• TASK PROMPT: Copy out the lines in the entries below from the line containing "Click the heart reaction icon beside 446" to the line containing "tap(91, 19)", keeping every character unchanged. Include both of those lines.

########################################

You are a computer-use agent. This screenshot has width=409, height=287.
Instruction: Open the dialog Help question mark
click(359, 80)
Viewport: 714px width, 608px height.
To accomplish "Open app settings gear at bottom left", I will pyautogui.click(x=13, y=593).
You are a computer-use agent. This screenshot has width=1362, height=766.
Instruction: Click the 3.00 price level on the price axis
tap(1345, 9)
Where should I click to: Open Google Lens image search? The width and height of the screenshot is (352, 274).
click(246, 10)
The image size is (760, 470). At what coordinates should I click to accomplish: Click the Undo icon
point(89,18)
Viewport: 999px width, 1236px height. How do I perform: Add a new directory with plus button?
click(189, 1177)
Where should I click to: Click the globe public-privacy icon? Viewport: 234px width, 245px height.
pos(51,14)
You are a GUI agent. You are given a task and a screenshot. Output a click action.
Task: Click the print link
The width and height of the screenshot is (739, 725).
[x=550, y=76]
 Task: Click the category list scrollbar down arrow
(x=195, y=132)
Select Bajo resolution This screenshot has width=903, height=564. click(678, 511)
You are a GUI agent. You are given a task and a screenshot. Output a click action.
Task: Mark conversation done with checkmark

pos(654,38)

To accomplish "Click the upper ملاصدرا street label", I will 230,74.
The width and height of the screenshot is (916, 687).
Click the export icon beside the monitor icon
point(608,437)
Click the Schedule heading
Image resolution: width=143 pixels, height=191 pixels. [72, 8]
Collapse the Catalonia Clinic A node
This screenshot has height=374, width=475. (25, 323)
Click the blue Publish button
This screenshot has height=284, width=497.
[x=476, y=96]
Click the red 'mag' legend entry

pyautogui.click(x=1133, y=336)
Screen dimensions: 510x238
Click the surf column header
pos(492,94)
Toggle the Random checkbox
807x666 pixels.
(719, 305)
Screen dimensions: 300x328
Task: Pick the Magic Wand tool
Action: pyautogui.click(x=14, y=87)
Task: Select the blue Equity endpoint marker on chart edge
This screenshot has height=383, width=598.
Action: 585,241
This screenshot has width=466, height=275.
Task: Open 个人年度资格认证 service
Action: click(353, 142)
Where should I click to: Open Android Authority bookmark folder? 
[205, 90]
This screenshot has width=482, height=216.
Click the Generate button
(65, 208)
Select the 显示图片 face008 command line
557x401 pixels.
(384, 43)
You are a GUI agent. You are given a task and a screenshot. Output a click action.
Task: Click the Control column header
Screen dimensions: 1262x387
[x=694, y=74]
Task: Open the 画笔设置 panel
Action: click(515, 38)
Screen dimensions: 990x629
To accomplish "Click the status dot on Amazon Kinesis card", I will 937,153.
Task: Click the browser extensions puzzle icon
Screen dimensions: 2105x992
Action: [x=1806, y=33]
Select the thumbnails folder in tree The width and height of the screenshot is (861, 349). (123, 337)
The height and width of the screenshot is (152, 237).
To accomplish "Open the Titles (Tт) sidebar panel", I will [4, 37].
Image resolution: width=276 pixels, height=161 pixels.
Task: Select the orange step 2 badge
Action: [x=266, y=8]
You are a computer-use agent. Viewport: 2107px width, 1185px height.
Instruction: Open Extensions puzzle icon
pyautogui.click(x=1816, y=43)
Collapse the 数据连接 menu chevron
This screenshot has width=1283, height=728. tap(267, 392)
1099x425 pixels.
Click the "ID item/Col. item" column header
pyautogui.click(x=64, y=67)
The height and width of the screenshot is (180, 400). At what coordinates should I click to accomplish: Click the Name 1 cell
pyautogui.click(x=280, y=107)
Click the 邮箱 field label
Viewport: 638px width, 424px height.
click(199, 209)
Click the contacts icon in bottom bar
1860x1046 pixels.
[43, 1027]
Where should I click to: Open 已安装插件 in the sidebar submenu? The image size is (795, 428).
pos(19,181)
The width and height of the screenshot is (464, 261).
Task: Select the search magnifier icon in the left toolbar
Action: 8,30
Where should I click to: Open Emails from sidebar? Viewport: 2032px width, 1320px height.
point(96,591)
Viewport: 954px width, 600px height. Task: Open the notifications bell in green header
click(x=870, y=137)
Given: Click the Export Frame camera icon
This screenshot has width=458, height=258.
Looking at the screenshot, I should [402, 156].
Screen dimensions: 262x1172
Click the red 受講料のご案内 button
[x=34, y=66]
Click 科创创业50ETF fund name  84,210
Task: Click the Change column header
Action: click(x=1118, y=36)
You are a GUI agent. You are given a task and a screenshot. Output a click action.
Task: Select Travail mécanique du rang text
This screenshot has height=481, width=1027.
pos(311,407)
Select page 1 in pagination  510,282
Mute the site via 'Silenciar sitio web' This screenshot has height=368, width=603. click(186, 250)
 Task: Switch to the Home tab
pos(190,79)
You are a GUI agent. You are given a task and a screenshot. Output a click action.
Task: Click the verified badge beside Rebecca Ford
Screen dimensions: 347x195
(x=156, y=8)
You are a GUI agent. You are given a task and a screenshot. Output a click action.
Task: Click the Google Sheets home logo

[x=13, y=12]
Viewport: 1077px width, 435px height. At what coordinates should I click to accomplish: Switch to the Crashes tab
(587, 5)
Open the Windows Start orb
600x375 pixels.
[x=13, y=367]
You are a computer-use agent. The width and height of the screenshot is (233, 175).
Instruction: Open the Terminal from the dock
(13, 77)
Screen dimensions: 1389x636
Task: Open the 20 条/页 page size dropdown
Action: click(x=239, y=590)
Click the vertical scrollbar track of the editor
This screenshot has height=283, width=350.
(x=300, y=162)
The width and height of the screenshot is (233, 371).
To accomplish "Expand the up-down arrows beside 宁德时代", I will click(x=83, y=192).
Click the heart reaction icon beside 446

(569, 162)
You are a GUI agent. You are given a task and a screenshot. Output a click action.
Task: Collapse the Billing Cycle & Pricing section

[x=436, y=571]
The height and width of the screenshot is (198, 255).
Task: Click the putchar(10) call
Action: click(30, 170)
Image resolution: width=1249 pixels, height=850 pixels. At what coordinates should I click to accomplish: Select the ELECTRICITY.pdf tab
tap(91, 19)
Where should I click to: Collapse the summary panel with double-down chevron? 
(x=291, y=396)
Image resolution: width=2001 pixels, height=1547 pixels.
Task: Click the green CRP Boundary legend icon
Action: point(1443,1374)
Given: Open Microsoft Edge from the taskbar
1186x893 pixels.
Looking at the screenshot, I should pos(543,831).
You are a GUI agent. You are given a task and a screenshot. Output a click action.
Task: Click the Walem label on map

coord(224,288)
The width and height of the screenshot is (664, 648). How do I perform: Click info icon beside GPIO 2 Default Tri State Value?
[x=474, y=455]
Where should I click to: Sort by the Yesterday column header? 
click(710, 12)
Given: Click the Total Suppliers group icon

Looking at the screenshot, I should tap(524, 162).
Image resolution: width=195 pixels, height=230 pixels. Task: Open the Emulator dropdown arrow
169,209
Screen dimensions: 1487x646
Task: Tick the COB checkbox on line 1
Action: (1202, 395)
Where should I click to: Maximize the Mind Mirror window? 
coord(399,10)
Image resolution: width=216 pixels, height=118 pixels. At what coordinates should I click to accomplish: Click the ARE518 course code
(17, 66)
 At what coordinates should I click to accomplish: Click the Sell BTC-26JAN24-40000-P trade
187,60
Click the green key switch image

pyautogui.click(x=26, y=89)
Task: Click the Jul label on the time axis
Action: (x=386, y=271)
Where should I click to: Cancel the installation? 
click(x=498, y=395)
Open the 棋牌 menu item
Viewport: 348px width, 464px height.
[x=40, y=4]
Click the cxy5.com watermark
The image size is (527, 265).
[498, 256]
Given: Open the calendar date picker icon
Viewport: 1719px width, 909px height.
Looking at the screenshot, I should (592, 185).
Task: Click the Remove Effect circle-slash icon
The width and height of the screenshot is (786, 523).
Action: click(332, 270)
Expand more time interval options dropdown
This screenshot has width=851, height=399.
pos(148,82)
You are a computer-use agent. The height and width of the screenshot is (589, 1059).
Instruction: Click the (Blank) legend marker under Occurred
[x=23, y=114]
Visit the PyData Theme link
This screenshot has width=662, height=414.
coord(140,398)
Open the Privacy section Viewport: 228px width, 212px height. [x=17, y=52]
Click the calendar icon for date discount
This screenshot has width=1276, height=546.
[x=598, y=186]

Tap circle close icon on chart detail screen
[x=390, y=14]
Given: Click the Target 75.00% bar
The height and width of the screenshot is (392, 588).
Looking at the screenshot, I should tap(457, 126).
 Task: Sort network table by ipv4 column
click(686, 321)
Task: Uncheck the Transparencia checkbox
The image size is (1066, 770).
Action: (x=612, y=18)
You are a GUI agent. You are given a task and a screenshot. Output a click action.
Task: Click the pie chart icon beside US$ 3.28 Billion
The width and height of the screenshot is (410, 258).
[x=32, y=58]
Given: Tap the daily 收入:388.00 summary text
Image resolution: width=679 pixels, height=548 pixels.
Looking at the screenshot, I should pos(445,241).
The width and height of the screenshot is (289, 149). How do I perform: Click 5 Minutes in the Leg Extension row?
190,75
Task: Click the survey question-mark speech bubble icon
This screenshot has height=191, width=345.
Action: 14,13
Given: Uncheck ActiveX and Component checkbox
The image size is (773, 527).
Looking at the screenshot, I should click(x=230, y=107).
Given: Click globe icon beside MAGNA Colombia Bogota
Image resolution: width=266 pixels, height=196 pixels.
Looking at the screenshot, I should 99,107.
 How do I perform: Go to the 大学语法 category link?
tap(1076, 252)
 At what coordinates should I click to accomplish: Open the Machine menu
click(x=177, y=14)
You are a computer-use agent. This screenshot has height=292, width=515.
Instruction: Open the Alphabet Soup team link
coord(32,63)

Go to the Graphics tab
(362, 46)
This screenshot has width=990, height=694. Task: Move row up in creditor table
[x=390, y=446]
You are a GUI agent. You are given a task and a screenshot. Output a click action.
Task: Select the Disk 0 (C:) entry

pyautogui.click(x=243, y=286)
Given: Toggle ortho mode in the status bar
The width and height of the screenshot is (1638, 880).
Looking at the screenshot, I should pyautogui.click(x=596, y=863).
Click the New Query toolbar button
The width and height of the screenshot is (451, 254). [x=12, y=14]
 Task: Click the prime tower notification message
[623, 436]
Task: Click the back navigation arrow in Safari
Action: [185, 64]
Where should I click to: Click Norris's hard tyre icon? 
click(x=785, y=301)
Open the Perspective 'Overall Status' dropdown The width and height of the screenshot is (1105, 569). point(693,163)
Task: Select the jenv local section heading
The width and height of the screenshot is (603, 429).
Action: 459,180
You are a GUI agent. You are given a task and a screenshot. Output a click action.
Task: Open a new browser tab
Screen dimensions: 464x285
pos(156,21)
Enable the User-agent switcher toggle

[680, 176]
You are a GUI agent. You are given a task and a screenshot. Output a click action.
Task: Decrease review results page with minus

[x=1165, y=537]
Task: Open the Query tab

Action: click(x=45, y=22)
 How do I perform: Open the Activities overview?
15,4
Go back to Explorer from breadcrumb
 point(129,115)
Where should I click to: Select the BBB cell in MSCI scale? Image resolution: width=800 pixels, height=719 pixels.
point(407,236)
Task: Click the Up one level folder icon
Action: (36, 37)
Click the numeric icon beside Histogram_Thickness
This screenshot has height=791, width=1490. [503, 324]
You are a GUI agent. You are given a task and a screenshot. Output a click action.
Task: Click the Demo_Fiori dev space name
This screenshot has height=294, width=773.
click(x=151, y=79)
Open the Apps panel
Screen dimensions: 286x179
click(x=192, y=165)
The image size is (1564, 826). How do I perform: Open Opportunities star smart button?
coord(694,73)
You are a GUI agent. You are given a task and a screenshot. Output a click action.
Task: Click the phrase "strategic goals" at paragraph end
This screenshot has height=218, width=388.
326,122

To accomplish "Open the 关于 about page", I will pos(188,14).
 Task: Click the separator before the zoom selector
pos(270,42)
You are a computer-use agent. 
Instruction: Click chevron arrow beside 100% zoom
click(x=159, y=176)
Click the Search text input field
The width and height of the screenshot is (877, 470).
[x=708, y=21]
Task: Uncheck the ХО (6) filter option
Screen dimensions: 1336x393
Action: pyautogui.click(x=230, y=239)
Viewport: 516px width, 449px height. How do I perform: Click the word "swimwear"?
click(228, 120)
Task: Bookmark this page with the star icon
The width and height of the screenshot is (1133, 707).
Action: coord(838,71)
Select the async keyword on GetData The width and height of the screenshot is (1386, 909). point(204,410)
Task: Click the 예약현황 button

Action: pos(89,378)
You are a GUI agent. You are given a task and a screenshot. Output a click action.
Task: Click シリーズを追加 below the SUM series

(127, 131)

########################################

• THE ANSWER:
Click the heart reaction icon beside 446

(569, 162)
You are a GUI agent. You are given a task and a screenshot. Output a click action.
Task: Collapse the Billing Cycle & Pricing section

[x=436, y=571]
The height and width of the screenshot is (198, 255).
Task: Click the putchar(10) call
Action: click(30, 170)
Image resolution: width=1249 pixels, height=850 pixels. At what coordinates should I click to accomplish: Select the ELECTRICITY.pdf tab
tap(91, 19)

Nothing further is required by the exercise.